Automatically Discovering Novel Visual Categories with Self-supervised Prototype Learning
Lu Zhang, Lu Qi, Xu Yang, Hong Qiao, Ming-Hsuan Yang, Zhiyong Liu

TL;DR
This paper introduces a self-supervised prototype learning approach for novel category discovery in large-scale images, effectively distinguishing unknown classes with minimal annotations.
Contribution
It proposes an adaptive prototype learning framework with two stages, enhancing feature robustness and improving clustering of novel categories.
Findings
Achieves state-of-the-art results on four benchmark datasets.
Demonstrates robustness in discovering unknown categories.
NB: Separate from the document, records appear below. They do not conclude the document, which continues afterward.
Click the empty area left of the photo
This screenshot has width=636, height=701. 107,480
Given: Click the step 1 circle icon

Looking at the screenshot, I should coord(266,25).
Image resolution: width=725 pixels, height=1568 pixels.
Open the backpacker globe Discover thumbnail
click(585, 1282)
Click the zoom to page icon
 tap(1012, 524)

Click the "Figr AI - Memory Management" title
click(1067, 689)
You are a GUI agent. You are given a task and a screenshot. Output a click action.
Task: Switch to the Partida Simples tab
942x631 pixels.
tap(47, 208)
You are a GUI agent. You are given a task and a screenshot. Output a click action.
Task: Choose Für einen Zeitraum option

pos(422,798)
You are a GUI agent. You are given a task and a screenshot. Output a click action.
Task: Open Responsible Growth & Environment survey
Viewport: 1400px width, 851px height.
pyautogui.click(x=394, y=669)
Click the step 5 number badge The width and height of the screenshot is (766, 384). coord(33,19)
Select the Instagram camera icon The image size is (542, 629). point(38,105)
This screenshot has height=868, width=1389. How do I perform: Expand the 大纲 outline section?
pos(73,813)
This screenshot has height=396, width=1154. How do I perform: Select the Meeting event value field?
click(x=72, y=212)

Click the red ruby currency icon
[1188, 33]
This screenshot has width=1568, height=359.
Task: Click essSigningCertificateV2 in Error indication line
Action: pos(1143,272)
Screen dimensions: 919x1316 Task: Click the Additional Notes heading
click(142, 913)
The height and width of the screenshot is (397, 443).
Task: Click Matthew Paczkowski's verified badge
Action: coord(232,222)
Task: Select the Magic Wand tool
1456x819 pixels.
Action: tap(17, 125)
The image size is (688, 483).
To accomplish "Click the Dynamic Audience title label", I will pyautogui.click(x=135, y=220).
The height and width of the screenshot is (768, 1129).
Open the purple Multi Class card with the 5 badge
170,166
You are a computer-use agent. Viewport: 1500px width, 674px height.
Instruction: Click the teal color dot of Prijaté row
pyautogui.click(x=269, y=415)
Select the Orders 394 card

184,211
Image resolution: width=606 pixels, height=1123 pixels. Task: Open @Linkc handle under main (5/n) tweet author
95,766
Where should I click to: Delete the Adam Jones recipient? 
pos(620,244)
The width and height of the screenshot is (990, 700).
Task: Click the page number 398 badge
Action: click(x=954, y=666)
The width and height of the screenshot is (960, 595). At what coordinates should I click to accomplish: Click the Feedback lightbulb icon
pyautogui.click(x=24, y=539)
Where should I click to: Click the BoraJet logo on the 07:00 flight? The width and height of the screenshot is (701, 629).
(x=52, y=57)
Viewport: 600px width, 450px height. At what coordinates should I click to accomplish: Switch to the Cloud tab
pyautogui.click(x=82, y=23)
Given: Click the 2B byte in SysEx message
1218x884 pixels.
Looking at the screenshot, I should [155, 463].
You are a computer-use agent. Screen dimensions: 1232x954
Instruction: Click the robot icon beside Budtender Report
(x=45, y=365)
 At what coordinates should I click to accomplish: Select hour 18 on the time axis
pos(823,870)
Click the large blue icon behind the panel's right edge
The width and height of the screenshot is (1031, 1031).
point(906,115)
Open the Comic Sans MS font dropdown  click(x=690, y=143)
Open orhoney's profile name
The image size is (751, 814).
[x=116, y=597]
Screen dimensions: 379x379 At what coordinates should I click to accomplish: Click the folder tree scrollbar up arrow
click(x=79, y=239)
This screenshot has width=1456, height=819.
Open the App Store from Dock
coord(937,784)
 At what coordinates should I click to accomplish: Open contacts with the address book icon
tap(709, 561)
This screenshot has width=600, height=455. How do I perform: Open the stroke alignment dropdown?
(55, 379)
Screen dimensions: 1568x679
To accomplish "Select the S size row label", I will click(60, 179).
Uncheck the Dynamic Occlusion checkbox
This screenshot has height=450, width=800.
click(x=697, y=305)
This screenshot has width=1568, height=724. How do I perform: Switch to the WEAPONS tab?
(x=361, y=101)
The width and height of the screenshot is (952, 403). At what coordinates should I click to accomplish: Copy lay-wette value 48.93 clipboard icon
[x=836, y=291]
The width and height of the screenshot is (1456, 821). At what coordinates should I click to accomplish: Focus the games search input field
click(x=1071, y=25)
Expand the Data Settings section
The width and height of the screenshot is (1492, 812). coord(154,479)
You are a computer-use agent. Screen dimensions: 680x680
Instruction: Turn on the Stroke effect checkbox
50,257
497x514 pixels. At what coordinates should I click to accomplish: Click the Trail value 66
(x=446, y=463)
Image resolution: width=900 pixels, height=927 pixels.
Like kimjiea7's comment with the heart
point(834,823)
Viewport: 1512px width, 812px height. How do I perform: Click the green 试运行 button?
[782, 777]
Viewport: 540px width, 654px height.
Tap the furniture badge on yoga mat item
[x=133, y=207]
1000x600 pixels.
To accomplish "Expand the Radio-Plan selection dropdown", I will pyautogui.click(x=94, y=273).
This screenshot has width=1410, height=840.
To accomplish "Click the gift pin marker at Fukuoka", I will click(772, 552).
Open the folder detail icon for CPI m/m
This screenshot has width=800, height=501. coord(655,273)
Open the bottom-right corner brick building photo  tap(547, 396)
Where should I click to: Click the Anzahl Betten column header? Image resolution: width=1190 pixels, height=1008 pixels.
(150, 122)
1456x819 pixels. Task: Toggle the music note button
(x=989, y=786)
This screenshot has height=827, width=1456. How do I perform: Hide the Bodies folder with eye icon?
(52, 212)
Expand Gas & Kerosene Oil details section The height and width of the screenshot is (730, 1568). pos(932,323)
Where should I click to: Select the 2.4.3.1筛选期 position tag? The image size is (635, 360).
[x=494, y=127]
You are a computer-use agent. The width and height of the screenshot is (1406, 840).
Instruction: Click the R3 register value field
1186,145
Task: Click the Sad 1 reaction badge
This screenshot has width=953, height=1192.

Effective in real-world scenarios with partial class labels.
Abstract
This paper tackles the problem of novel category discovery (NCD), which aims to discriminate unknown categories in large-scale image collections. The NCD task is challenging due to the closeness to the real-world scenarios, where we have only encountered some partial classes and images. Unlike other works on the NCD, we leverage the prototypes to emphasize the importance of category discrimination and alleviate the issue of missing annotations of novel classes. Concretely, we propose a novel adaptive prototype learning method consisting of two main stages: prototypical representation learning and prototypical self-training. In the first stage, we obtain a robust feature extractor, which could serve for all images with base and novel categories. This ability of instance and category discrimination of the feature extractor is boosted by self-supervised learning and adaptive prototypes. In…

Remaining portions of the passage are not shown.